EXERCISE BRIEF: An exact copy of every entry is the required answer.

══════

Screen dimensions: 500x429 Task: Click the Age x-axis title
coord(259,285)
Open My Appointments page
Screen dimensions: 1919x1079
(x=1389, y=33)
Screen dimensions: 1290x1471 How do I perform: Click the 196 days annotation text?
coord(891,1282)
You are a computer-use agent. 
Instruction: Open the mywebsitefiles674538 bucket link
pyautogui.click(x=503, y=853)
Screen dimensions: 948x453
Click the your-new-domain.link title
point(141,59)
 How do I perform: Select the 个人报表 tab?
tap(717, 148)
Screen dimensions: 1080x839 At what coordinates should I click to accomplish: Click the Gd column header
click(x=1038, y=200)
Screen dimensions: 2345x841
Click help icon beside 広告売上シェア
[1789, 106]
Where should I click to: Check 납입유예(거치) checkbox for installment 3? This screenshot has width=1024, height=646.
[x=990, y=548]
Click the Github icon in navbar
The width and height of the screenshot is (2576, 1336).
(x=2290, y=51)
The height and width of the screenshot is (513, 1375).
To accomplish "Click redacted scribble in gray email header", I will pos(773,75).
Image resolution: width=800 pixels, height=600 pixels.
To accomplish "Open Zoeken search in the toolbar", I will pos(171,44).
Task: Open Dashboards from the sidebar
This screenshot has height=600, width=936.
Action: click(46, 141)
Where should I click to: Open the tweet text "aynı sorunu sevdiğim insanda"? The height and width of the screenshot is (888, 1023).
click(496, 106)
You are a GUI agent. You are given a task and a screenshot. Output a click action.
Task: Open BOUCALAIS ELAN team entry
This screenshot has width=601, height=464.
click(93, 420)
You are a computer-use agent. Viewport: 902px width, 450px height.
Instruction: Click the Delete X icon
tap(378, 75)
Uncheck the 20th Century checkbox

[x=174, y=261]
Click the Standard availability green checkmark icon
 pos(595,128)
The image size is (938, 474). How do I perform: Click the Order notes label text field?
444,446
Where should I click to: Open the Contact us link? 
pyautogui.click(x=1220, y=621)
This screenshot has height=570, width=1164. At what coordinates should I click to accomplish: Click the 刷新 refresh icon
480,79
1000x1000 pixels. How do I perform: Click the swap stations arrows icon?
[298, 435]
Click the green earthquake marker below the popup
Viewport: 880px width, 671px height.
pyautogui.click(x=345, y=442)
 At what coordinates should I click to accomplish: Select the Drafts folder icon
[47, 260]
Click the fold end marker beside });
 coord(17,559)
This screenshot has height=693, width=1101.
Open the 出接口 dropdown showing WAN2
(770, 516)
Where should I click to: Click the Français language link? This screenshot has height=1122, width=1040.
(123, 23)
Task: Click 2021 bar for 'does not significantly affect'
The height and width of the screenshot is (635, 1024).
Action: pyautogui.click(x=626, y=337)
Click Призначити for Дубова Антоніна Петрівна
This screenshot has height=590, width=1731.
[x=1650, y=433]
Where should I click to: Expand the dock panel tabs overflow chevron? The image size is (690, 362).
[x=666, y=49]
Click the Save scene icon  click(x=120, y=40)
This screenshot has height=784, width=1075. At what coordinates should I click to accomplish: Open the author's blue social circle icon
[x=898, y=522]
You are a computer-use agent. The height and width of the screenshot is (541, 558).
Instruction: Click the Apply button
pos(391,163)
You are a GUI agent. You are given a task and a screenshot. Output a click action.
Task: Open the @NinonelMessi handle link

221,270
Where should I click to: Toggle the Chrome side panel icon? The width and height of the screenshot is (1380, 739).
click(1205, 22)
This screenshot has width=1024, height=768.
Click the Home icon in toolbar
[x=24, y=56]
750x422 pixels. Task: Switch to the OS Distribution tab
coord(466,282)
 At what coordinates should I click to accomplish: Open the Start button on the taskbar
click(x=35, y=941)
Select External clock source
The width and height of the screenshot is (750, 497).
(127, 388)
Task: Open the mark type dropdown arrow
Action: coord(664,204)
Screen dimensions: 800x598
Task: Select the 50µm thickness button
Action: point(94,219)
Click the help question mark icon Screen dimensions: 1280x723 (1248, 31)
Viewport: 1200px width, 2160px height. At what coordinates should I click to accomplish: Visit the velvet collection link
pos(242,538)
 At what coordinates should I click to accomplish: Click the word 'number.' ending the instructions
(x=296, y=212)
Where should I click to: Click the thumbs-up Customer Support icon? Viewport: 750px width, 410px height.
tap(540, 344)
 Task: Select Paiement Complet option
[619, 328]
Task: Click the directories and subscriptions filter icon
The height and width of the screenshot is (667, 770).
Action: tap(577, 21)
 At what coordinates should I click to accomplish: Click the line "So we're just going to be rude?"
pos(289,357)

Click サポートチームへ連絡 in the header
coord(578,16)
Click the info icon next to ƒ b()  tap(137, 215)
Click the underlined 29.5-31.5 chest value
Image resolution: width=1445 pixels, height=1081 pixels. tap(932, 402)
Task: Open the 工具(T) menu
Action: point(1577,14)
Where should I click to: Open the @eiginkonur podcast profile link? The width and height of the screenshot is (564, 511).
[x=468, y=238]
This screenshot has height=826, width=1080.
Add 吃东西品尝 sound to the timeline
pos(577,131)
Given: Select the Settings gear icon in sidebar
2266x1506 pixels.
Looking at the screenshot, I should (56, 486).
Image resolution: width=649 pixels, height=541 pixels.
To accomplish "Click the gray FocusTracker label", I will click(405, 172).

══════

OUTPUT:
Screen dimensions: 500x429 Task: Click the Age x-axis title
coord(259,285)
Open My Appointments page
Screen dimensions: 1919x1079
(x=1389, y=33)
Screen dimensions: 1290x1471 How do I perform: Click the 196 days annotation text?
coord(891,1282)
You are a computer-use agent. 
Instruction: Open the mywebsitefiles674538 bucket link
pyautogui.click(x=503, y=853)
Screen dimensions: 948x453
Click the your-new-domain.link title
point(141,59)
 How do I perform: Select the 个人报表 tab?
tap(717, 148)
Screen dimensions: 1080x839 At what coordinates should I click to accomplish: Click the Gd column header
click(x=1038, y=200)
Screen dimensions: 2345x841
Click help icon beside 広告売上シェア
[1789, 106]
Where should I click to: Check 납입유예(거치) checkbox for installment 3? This screenshot has width=1024, height=646.
[x=990, y=548]
Click the Github icon in navbar
The width and height of the screenshot is (2576, 1336).
(x=2290, y=51)
The height and width of the screenshot is (513, 1375).
To accomplish "Click redacted scribble in gray email header", I will pos(773,75).
Image resolution: width=800 pixels, height=600 pixels.
To accomplish "Open Zoeken search in the toolbar", I will pos(171,44).
Task: Open Dashboards from the sidebar
This screenshot has height=600, width=936.
Action: click(46, 141)
Where should I click to: Open the tweet text "aynı sorunu sevdiğim insanda"? The height and width of the screenshot is (888, 1023).
click(496, 106)
You are a GUI agent. You are given a task and a screenshot. Output a click action.
Task: Open BOUCALAIS ELAN team entry
This screenshot has width=601, height=464.
click(93, 420)
You are a computer-use agent. Viewport: 902px width, 450px height.
Instruction: Click the Delete X icon
tap(378, 75)
Uncheck the 20th Century checkbox

[x=174, y=261]
Click the Standard availability green checkmark icon
 pos(595,128)
The image size is (938, 474). How do I perform: Click the Order notes label text field?
444,446
Where should I click to: Open the Contact us link? 
pyautogui.click(x=1220, y=621)
This screenshot has height=570, width=1164. At what coordinates should I click to accomplish: Click the 刷新 refresh icon
480,79
1000x1000 pixels. How do I perform: Click the swap stations arrows icon?
[298, 435]
Click the green earthquake marker below the popup
Viewport: 880px width, 671px height.
pyautogui.click(x=345, y=442)
 At what coordinates should I click to accomplish: Select the Drafts folder icon
[47, 260]
Click the fold end marker beside });
 coord(17,559)
This screenshot has height=693, width=1101.
Open the 出接口 dropdown showing WAN2
(770, 516)
Where should I click to: Click the Français language link? This screenshot has height=1122, width=1040.
(123, 23)
Task: Click 2021 bar for 'does not significantly affect'
The height and width of the screenshot is (635, 1024).
Action: pyautogui.click(x=626, y=337)
Click Призначити for Дубова Антоніна Петрівна
This screenshot has height=590, width=1731.
[x=1650, y=433]
Where should I click to: Expand the dock panel tabs overflow chevron? The image size is (690, 362).
[x=666, y=49]
Click the Save scene icon  click(x=120, y=40)
This screenshot has height=784, width=1075. At what coordinates should I click to accomplish: Open the author's blue social circle icon
[x=898, y=522]
You are a computer-use agent. The height and width of the screenshot is (541, 558).
Instruction: Click the Apply button
pos(391,163)
You are a GUI agent. You are given a task and a screenshot. Output a click action.
Task: Open the @NinonelMessi handle link

221,270
Where should I click to: Toggle the Chrome side panel icon? The width and height of the screenshot is (1380, 739).
click(1205, 22)
This screenshot has width=1024, height=768.
Click the Home icon in toolbar
[x=24, y=56]
750x422 pixels. Task: Switch to the OS Distribution tab
coord(466,282)
 At what coordinates should I click to accomplish: Open the Start button on the taskbar
click(x=35, y=941)
Select External clock source
The width and height of the screenshot is (750, 497).
(127, 388)
Task: Open the mark type dropdown arrow
Action: coord(664,204)
Screen dimensions: 800x598
Task: Select the 50µm thickness button
Action: point(94,219)
Click the help question mark icon Screen dimensions: 1280x723 (1248, 31)
Viewport: 1200px width, 2160px height. At what coordinates should I click to accomplish: Visit the velvet collection link
pos(242,538)
 At what coordinates should I click to accomplish: Click the word 'number.' ending the instructions
(x=296, y=212)
Where should I click to: Click the thumbs-up Customer Support icon? Viewport: 750px width, 410px height.
tap(540, 344)
 Task: Select Paiement Complet option
[619, 328]
Task: Click the directories and subscriptions filter icon
The height and width of the screenshot is (667, 770).
Action: tap(577, 21)
 At what coordinates should I click to accomplish: Click the line "So we're just going to be rude?"
pos(289,357)

Click サポートチームへ連絡 in the header
coord(578,16)
Click the info icon next to ƒ b()  tap(137, 215)
Click the underlined 29.5-31.5 chest value
Image resolution: width=1445 pixels, height=1081 pixels. tap(932, 402)
Task: Open the 工具(T) menu
Action: point(1577,14)
Where should I click to: Open the @eiginkonur podcast profile link? The width and height of the screenshot is (564, 511).
[x=468, y=238]
This screenshot has height=826, width=1080.
Add 吃东西品尝 sound to the timeline
pos(577,131)
Given: Select the Settings gear icon in sidebar
2266x1506 pixels.
Looking at the screenshot, I should (56, 486).
Image resolution: width=649 pixels, height=541 pixels.
To accomplish "Click the gray FocusTracker label", I will click(405, 172).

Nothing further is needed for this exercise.